‘Chiral compartmentation’ in metabolism: Enzyme stereo-specificity yielding evolutionary options

Abstract

We introduce the concept of ‘chiral compartmentation’ in metabolism that emerges from the stereo-specificity of enzymes for their substrate(s).The fully differentiated mammalian erythrocyte has no sub-cellular organelles and yet it displays compartmentation of lactic acid that is generated either by glycolysis or the glyoxalase pathway. A form of ‘operational compartmentation’ exists, based not on the chemistry of the reactive groups in the molecules but their stereoisomerism. This we call ‘chiral compartmentation’, and the rationale for its ‘natural selection’ in the erythrocyte (and presumably in the cytoplasm of other cells) is discussed.Increasing awareness of the presence of d-amino acids in proteins in the otherwise dominant ‘l-chiral biosphere’, and of the preferential use of one enantiomer of a metabolite versus the other is largely due to recent developments in rapidly-applicable, analytical–chemical methods.
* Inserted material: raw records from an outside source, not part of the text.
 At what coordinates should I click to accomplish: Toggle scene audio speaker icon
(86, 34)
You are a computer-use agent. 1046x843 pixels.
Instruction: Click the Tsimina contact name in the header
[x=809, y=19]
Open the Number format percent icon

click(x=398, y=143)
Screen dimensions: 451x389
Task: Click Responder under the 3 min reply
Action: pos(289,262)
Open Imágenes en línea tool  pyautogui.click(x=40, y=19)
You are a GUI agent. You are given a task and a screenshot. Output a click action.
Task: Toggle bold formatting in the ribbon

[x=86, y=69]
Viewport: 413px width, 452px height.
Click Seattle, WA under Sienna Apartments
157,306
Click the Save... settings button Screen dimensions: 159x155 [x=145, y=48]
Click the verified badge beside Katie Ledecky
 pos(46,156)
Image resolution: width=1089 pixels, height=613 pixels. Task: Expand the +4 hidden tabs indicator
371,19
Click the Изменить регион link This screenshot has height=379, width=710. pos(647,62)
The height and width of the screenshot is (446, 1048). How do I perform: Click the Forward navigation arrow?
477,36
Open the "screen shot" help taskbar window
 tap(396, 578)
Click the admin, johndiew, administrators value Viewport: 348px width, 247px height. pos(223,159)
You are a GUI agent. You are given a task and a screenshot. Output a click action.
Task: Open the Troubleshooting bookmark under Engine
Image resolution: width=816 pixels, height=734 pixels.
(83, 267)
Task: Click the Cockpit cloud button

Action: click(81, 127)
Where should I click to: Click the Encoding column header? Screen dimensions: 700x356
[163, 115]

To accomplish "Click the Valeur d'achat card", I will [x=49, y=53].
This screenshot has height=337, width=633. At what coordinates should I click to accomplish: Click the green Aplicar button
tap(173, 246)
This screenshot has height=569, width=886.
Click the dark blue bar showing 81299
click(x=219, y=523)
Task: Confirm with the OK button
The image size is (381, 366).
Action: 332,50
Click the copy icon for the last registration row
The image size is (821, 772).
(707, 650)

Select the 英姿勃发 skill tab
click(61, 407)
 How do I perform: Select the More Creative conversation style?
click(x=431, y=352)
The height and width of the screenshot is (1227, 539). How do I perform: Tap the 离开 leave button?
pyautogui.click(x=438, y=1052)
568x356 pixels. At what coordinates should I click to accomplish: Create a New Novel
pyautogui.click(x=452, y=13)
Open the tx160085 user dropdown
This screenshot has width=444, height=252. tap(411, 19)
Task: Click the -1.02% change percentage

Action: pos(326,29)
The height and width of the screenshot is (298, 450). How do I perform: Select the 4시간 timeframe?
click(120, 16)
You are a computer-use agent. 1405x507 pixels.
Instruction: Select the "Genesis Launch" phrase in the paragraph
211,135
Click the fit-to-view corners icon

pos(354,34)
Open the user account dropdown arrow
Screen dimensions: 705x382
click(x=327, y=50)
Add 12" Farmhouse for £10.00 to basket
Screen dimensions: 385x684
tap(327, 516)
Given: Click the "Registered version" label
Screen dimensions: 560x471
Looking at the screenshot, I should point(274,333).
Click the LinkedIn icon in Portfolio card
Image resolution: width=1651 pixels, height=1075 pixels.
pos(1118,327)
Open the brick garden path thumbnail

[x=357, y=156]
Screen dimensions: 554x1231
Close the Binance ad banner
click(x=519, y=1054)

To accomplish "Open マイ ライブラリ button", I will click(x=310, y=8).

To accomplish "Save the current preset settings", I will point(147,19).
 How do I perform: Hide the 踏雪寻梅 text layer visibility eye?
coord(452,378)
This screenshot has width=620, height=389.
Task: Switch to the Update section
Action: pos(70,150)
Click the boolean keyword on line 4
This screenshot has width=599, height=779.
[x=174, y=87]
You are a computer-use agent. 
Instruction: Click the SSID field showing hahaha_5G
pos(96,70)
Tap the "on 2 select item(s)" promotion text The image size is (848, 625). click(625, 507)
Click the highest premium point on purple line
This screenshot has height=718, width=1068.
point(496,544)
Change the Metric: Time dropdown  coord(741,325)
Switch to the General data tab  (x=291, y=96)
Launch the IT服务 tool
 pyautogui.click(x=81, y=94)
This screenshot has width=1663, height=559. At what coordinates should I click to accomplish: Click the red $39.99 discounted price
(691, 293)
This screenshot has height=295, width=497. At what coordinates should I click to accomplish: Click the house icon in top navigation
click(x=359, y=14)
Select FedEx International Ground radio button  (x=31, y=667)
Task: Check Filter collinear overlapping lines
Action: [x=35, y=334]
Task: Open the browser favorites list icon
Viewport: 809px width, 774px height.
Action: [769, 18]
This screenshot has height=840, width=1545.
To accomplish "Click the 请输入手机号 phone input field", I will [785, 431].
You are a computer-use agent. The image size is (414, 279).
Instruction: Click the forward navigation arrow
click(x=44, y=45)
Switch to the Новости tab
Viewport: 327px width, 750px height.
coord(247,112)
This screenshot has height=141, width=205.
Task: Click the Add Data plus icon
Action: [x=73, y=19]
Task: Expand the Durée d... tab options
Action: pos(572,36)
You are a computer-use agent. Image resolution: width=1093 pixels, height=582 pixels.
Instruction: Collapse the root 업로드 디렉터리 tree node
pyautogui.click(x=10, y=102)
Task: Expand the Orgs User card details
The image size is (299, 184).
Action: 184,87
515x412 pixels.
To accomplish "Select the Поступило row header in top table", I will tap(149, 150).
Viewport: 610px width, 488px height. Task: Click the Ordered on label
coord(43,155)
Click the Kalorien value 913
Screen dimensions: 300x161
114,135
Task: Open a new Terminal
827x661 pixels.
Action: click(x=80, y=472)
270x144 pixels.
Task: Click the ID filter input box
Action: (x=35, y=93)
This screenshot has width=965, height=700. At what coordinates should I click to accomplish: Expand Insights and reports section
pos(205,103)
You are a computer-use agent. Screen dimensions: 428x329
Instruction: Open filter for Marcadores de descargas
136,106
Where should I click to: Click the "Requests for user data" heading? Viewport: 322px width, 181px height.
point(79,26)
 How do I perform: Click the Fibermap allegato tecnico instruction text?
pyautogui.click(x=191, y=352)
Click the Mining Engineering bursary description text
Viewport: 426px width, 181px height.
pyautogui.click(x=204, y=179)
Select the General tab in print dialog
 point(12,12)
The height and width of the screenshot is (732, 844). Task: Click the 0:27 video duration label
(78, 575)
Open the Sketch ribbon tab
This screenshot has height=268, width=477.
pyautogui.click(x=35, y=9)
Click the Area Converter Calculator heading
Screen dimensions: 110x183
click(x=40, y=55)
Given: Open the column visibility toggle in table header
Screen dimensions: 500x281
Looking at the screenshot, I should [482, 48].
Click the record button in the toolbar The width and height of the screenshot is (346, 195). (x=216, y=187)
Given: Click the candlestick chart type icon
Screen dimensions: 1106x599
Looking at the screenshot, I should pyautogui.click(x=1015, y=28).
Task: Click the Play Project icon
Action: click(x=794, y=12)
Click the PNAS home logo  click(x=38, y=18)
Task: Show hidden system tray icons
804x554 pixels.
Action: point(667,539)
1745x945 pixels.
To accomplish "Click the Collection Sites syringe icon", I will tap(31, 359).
We confirmed that the glyoxalase pathway yields d-lactic acid by using nuclear magnetic resonance (NMR) spectroscopy of stretched chiral hydrogels.The activities of the two lactate-producing pathways have been described by numerical integration of simultaneous non-linear differential equations, based on enzyme models like that introduced by Michaelis and Menten in 1913.